The problem
Whenever the word "agent" turns up in a line below, that line should be copied.

════════════════════

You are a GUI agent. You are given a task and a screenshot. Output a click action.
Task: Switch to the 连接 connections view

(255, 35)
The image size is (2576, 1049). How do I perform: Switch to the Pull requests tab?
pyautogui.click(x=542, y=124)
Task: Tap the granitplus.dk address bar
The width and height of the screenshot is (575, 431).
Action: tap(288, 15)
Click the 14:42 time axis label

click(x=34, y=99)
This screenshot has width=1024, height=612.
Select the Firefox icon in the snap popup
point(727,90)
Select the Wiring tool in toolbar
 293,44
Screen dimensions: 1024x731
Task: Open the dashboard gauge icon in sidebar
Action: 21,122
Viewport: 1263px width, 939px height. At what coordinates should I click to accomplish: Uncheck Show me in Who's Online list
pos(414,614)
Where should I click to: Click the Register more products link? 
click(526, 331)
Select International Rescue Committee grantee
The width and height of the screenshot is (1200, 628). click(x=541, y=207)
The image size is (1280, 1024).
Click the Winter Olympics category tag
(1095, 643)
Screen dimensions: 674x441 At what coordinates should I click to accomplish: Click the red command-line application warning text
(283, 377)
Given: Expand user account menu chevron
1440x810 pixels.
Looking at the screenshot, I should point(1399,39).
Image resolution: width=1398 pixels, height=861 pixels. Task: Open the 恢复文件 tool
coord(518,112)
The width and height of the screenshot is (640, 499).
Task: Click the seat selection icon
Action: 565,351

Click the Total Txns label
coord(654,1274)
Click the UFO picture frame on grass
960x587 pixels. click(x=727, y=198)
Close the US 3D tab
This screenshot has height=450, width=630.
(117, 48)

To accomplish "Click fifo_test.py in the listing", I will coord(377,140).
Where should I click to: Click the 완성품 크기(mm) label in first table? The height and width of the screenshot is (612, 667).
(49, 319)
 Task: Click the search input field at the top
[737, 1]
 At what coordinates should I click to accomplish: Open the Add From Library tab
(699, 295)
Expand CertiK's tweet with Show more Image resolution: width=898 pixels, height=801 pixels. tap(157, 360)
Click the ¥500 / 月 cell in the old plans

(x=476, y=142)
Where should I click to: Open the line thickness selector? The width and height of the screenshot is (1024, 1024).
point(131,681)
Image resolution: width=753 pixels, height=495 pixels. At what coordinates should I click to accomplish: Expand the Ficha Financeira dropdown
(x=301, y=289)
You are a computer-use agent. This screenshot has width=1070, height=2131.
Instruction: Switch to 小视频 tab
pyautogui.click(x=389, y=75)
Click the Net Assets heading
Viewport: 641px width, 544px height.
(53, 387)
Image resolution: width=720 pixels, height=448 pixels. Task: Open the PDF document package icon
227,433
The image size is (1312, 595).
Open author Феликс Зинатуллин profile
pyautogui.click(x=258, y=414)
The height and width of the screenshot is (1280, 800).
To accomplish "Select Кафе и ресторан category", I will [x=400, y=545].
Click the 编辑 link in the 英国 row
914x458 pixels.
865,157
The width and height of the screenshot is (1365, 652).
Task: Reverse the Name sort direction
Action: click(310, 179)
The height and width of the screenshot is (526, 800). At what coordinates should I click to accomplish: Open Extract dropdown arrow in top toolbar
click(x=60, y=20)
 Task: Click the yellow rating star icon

════════════════════

Answer box
You are a GUI agent. You are given a task and a screenshot. Output a click action.
You are a computer-use agent. This screenshot has width=1070, height=2131.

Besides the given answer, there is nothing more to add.